[begin Material provided]

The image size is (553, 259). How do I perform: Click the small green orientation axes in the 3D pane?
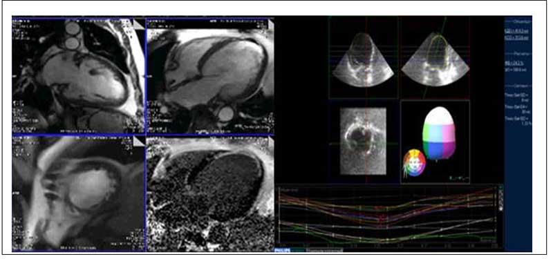[458, 179]
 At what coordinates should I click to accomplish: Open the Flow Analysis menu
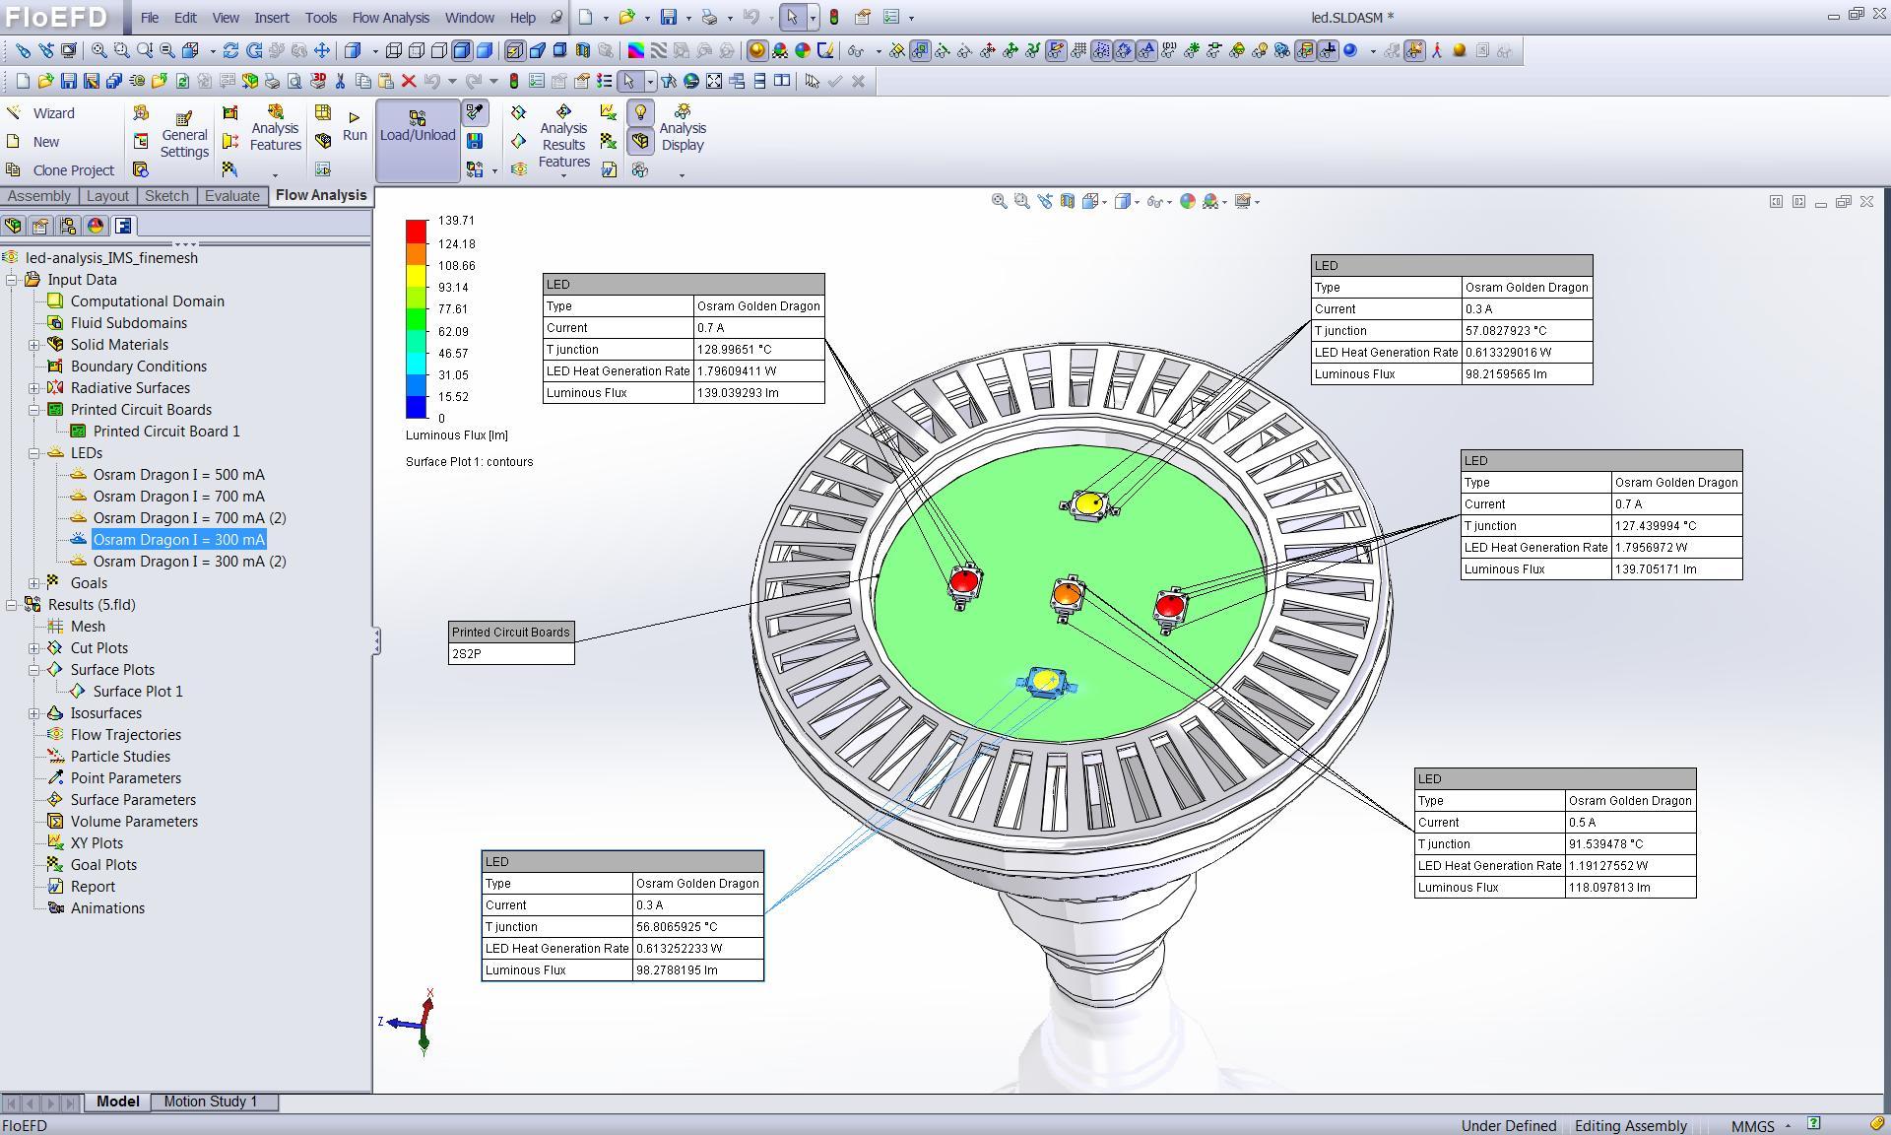coord(390,18)
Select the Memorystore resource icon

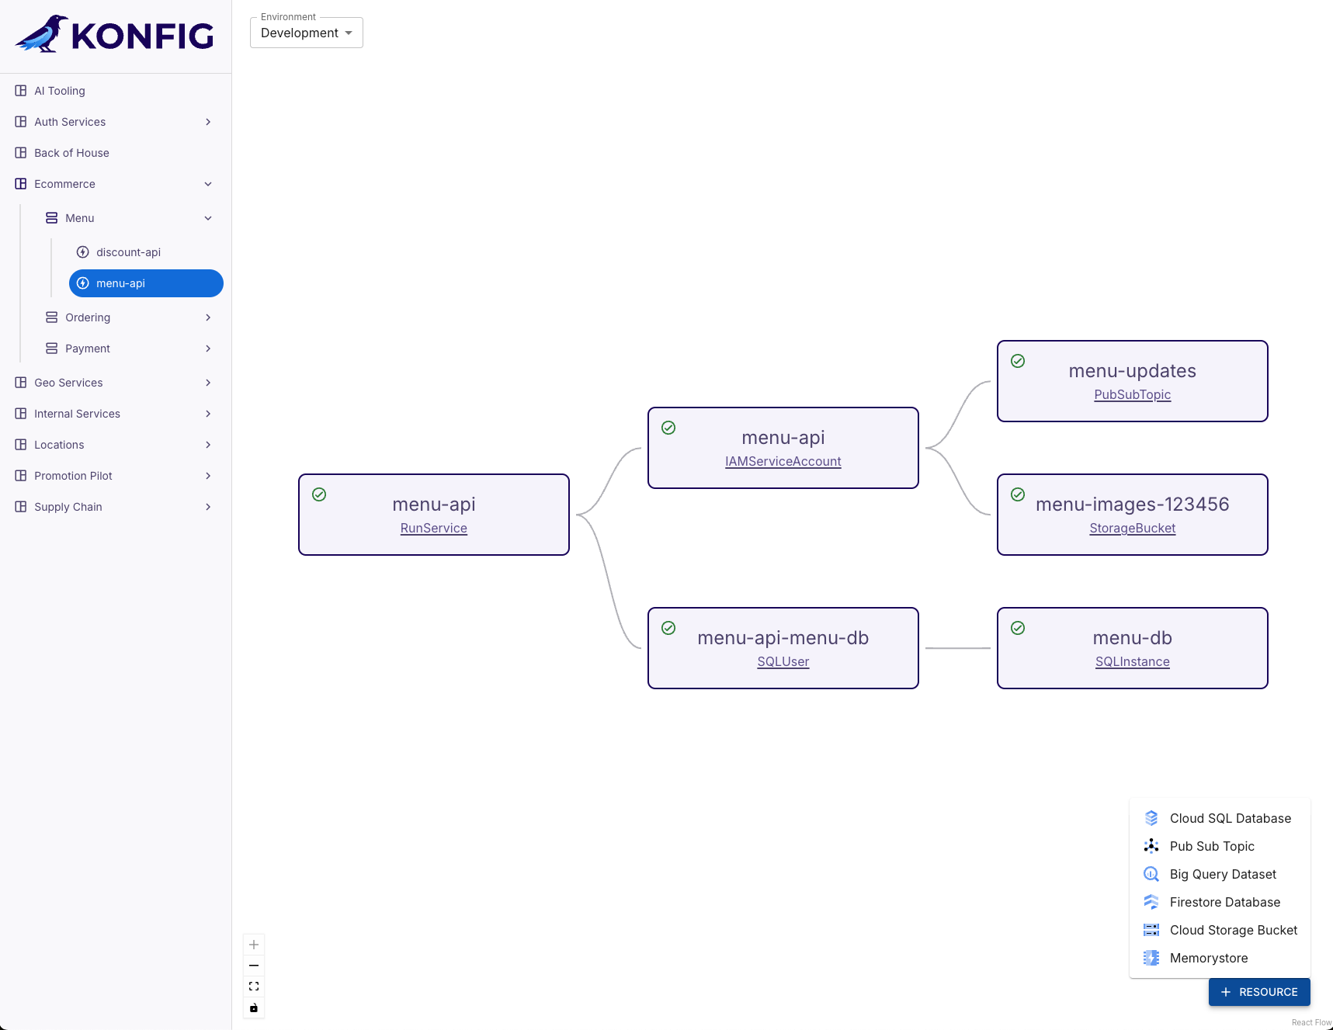click(x=1151, y=958)
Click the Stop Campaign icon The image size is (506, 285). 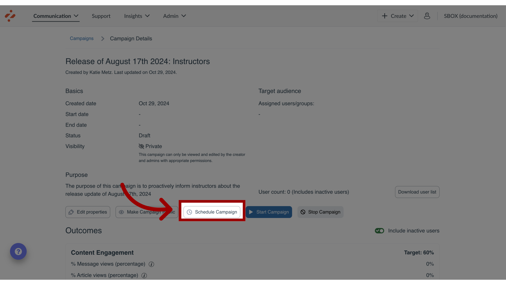[x=303, y=212]
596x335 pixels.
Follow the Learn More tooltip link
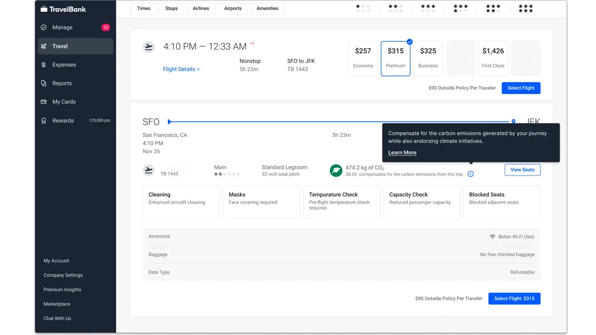(402, 152)
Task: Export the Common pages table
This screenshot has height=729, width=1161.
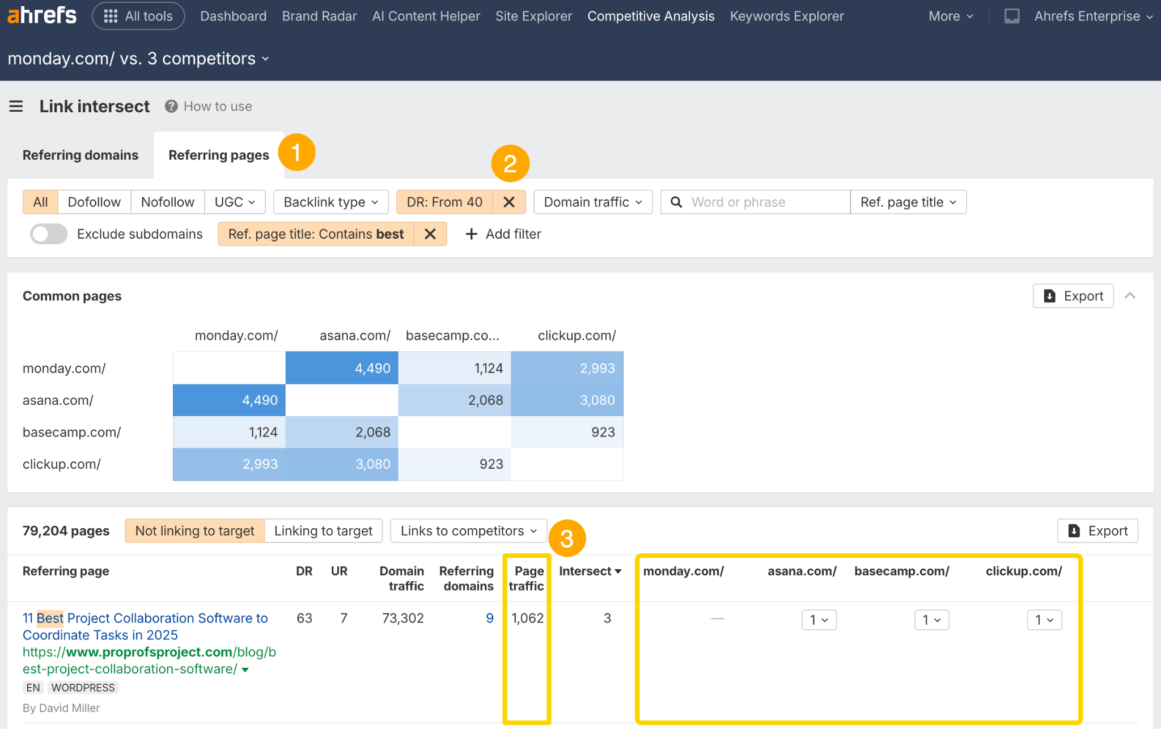Action: point(1073,295)
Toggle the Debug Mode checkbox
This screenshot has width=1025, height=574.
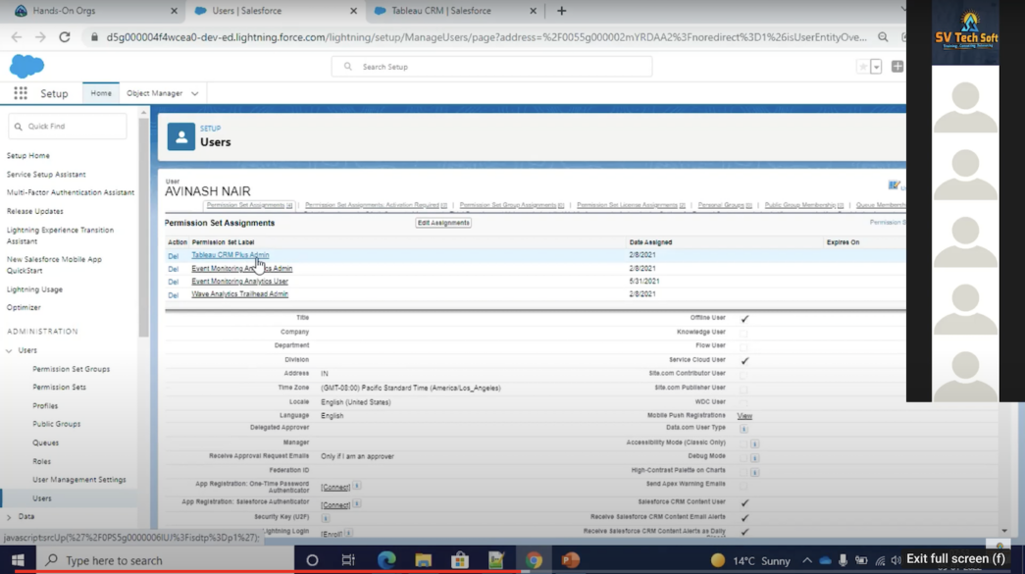coord(743,455)
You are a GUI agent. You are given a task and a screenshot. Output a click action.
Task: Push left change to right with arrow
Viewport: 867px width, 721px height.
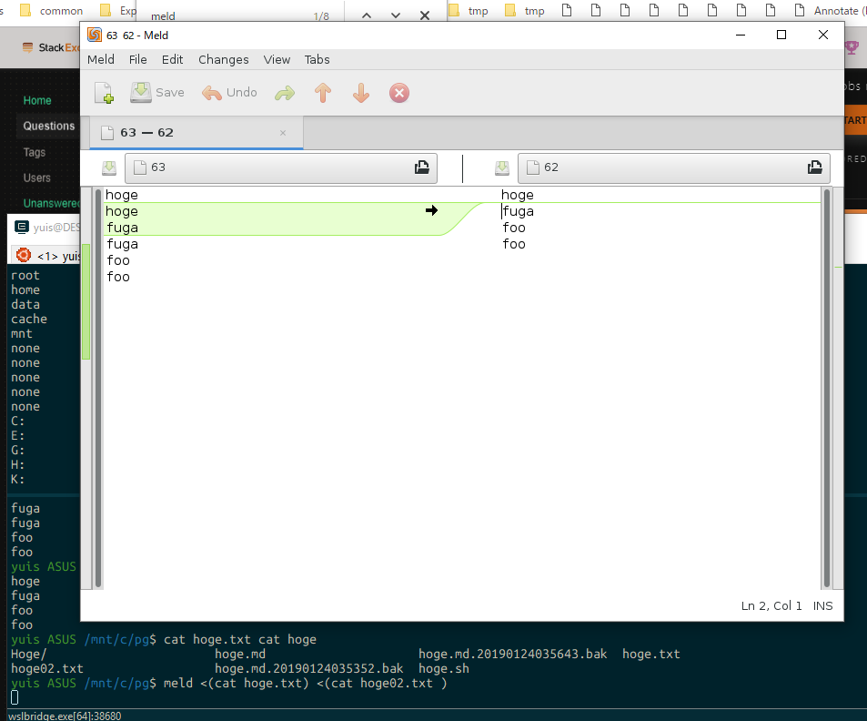click(x=431, y=210)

[end Material provided]

→ What you have to do: Lay out the material from the line containing "596x335 pixels." through the end as a Markdown table with the columns No. and Text, giving each nonblank line its own numbered row. Omit the pictures.

→ Solution:
| No. | Text |
|---|---|
| 1 | 596x335 pixels. |
| 2 | Follow the Learn More tooltip link |
| 3 | (402, 152) |
| 4 | Task: Export the Common pages table |
| 5 | This screenshot has height=729, width=1161. |
| 6 | Action: point(1073,295) |
| 7 | Toggle the Debug Mode checkbox |
| 8 | This screenshot has width=1025, height=574. |
| 9 | coord(743,455) |
| 10 | You are a GUI agent. You are given a task and a screenshot. Output a click action. |
| 11 | Task: Push left change to right with arrow |
| 12 | Viewport: 867px width, 721px height. |
| 13 | click(x=431, y=210) |